> **INPUT RECORDS**

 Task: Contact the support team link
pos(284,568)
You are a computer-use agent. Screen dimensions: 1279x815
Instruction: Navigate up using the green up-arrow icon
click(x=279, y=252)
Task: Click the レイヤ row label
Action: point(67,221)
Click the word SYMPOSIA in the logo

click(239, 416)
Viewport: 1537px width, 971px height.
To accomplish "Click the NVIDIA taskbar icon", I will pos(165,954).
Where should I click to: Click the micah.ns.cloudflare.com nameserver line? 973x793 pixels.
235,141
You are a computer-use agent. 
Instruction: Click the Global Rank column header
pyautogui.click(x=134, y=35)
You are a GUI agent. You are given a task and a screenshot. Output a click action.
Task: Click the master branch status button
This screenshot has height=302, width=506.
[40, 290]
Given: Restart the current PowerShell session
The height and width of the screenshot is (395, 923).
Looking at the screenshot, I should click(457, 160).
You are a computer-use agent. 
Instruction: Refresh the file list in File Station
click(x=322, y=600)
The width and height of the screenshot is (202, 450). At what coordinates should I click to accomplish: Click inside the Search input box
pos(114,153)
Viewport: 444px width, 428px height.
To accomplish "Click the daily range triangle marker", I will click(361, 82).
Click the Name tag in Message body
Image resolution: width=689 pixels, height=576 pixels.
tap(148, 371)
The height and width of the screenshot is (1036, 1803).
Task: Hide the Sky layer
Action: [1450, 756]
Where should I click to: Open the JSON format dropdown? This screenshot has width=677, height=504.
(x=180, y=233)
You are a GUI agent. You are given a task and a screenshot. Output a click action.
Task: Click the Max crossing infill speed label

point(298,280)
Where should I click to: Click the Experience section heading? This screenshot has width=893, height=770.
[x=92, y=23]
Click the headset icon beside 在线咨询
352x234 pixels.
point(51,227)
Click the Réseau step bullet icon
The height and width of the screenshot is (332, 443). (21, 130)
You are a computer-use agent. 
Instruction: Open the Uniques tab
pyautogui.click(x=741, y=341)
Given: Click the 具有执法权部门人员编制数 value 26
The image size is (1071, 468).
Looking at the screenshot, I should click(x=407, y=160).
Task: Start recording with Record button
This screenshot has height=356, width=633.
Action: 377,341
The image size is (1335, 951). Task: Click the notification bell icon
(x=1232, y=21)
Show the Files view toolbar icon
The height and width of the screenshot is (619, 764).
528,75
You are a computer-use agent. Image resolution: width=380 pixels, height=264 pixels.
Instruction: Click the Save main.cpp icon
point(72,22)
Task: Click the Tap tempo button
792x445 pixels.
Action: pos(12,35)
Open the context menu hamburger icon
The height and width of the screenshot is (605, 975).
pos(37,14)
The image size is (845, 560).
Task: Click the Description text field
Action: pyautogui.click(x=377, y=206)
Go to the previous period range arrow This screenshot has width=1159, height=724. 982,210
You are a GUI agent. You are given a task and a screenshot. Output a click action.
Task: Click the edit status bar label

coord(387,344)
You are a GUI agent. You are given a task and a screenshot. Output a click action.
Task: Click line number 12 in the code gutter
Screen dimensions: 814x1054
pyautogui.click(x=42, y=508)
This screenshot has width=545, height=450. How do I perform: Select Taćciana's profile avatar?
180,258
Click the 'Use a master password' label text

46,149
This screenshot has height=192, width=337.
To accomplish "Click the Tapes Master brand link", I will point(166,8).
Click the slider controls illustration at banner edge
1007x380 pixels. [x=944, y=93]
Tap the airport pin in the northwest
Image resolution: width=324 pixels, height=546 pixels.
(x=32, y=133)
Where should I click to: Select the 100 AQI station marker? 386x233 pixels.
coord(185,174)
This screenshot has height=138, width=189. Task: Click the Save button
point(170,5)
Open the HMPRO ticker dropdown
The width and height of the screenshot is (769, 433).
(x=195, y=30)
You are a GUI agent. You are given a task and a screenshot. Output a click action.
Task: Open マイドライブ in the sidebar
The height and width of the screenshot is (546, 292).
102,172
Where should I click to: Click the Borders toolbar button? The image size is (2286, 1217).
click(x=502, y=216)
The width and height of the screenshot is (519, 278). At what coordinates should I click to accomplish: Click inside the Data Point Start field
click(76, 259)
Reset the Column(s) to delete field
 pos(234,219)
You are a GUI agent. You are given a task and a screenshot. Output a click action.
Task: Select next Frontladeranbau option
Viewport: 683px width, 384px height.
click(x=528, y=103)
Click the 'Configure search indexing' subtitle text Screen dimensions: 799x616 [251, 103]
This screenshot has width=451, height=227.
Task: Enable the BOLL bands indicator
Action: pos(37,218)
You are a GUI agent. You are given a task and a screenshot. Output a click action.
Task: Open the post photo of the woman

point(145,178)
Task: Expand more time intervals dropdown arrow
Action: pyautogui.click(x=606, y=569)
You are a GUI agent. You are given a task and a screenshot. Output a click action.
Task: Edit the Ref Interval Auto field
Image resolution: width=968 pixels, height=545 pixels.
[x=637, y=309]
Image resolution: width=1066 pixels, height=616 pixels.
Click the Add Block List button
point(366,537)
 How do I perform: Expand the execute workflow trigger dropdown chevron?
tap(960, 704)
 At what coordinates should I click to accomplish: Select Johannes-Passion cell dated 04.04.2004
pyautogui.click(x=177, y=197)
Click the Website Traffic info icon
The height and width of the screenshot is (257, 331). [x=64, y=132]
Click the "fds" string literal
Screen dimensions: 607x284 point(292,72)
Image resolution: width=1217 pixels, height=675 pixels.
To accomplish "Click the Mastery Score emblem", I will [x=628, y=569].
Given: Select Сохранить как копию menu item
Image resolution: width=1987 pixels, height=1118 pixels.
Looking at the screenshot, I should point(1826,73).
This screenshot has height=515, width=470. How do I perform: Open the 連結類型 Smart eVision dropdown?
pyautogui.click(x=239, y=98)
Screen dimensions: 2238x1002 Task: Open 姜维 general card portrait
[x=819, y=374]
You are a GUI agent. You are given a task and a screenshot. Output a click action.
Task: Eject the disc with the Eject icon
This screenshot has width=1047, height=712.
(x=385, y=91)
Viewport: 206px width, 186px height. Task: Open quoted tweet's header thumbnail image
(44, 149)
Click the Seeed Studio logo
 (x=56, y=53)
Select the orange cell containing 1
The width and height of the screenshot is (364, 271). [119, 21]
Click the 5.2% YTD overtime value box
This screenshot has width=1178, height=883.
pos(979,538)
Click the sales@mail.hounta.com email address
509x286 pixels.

> **DIRECTION**
Reproduce all of the lines above verbatim, from the first through the last, without altering any character.

> **ANSWER FOR THE TASK**
 Task: Contact the support team link
pos(284,568)
You are a computer-use agent. Screen dimensions: 1279x815
Instruction: Navigate up using the green up-arrow icon
click(x=279, y=252)
Task: Click the レイヤ row label
Action: point(67,221)
Click the word SYMPOSIA in the logo

click(239, 416)
Viewport: 1537px width, 971px height.
To accomplish "Click the NVIDIA taskbar icon", I will pos(165,954).
Where should I click to: Click the micah.ns.cloudflare.com nameserver line? 973x793 pixels.
235,141
You are a computer-use agent. 
Instruction: Click the Global Rank column header
pyautogui.click(x=134, y=35)
You are a GUI agent. You are given a task and a screenshot. Output a click action.
Task: Click the master branch status button
This screenshot has height=302, width=506.
[40, 290]
Given: Restart the current PowerShell session
The height and width of the screenshot is (395, 923).
Looking at the screenshot, I should click(457, 160).
You are a computer-use agent. 
Instruction: Refresh the file list in File Station
click(x=322, y=600)
The width and height of the screenshot is (202, 450). At what coordinates should I click to accomplish: Click inside the Search input box
pos(114,153)
Viewport: 444px width, 428px height.
To accomplish "Click the daily range triangle marker", I will click(361, 82).
Click the Name tag in Message body
Image resolution: width=689 pixels, height=576 pixels.
tap(148, 371)
The height and width of the screenshot is (1036, 1803).
Task: Hide the Sky layer
Action: [1450, 756]
Where should I click to: Open the JSON format dropdown? This screenshot has width=677, height=504.
(x=180, y=233)
You are a GUI agent. You are given a task and a screenshot. Output a click action.
Task: Click the Max crossing infill speed label

point(298,280)
Where should I click to: Click the Experience section heading? This screenshot has width=893, height=770.
[x=92, y=23]
Click the headset icon beside 在线咨询
352x234 pixels.
point(51,227)
Click the Réseau step bullet icon
The height and width of the screenshot is (332, 443). (21, 130)
You are a computer-use agent. 
Instruction: Open the Uniques tab
pyautogui.click(x=741, y=341)
Given: Click the 具有执法权部门人员编制数 value 26
The image size is (1071, 468).
Looking at the screenshot, I should click(x=407, y=160).
Task: Start recording with Record button
This screenshot has height=356, width=633.
Action: 377,341
The image size is (1335, 951). Task: Click the notification bell icon
(x=1232, y=21)
Show the Files view toolbar icon
The height and width of the screenshot is (619, 764).
528,75
You are a computer-use agent. Image resolution: width=380 pixels, height=264 pixels.
Instruction: Click the Save main.cpp icon
point(72,22)
Task: Click the Tap tempo button
792x445 pixels.
Action: pos(12,35)
Open the context menu hamburger icon
The height and width of the screenshot is (605, 975).
pos(37,14)
The image size is (845, 560).
Task: Click the Description text field
Action: pyautogui.click(x=377, y=206)
Go to the previous period range arrow This screenshot has width=1159, height=724. 982,210
You are a GUI agent. You are given a task and a screenshot. Output a click action.
Task: Click the edit status bar label

coord(387,344)
You are a GUI agent. You are given a task and a screenshot. Output a click action.
Task: Click line number 12 in the code gutter
Screen dimensions: 814x1054
pyautogui.click(x=42, y=508)
This screenshot has width=545, height=450. How do I perform: Select Taćciana's profile avatar?
180,258
Click the 'Use a master password' label text

46,149
This screenshot has height=192, width=337.
To accomplish "Click the Tapes Master brand link", I will point(166,8).
Click the slider controls illustration at banner edge
1007x380 pixels. [x=944, y=93]
Tap the airport pin in the northwest
Image resolution: width=324 pixels, height=546 pixels.
(x=32, y=133)
Where should I click to: Select the 100 AQI station marker? 386x233 pixels.
coord(185,174)
This screenshot has height=138, width=189. Task: Click the Save button
point(170,5)
Open the HMPRO ticker dropdown
The width and height of the screenshot is (769, 433).
(x=195, y=30)
You are a GUI agent. You are given a task and a screenshot. Output a click action.
Task: Open マイドライブ in the sidebar
The height and width of the screenshot is (546, 292).
102,172
Where should I click to: Click the Borders toolbar button? The image size is (2286, 1217).
click(x=502, y=216)
The width and height of the screenshot is (519, 278). At what coordinates should I click to accomplish: Click inside the Data Point Start field
click(76, 259)
Reset the Column(s) to delete field
 pos(234,219)
You are a GUI agent. You are given a task and a screenshot. Output a click action.
Task: Select next Frontladeranbau option
Viewport: 683px width, 384px height.
click(x=528, y=103)
Click the 'Configure search indexing' subtitle text Screen dimensions: 799x616 [251, 103]
This screenshot has width=451, height=227.
Task: Enable the BOLL bands indicator
Action: pos(37,218)
You are a GUI agent. You are given a task and a screenshot. Output a click action.
Task: Open the post photo of the woman

point(145,178)
Task: Expand more time intervals dropdown arrow
Action: pyautogui.click(x=606, y=569)
You are a GUI agent. You are given a task and a screenshot. Output a click action.
Task: Edit the Ref Interval Auto field
Image resolution: width=968 pixels, height=545 pixels.
[x=637, y=309]
Image resolution: width=1066 pixels, height=616 pixels.
Click the Add Block List button
point(366,537)
 How do I perform: Expand the execute workflow trigger dropdown chevron?
tap(960, 704)
 At what coordinates should I click to accomplish: Select Johannes-Passion cell dated 04.04.2004
pyautogui.click(x=177, y=197)
Click the Website Traffic info icon
The height and width of the screenshot is (257, 331). [x=64, y=132]
Click the "fds" string literal
Screen dimensions: 607x284 point(292,72)
Image resolution: width=1217 pixels, height=675 pixels.
To accomplish "Click the Mastery Score emblem", I will [x=628, y=569].
Given: Select Сохранить как копию menu item
Image resolution: width=1987 pixels, height=1118 pixels.
Looking at the screenshot, I should point(1826,73).
This screenshot has height=515, width=470. How do I perform: Open the 連結類型 Smart eVision dropdown?
pyautogui.click(x=239, y=98)
Screen dimensions: 2238x1002 Task: Open 姜维 general card portrait
[x=819, y=374]
You are a GUI agent. You are given a task and a screenshot. Output a click action.
Task: Eject the disc with the Eject icon
This screenshot has width=1047, height=712.
(x=385, y=91)
Viewport: 206px width, 186px height. Task: Open quoted tweet's header thumbnail image
(44, 149)
Click the Seeed Studio logo
 (x=56, y=53)
Select the orange cell containing 1
The width and height of the screenshot is (364, 271). [119, 21]
Click the 5.2% YTD overtime value box
This screenshot has width=1178, height=883.
pos(979,538)
Click the sales@mail.hounta.com email address
509x286 pixels.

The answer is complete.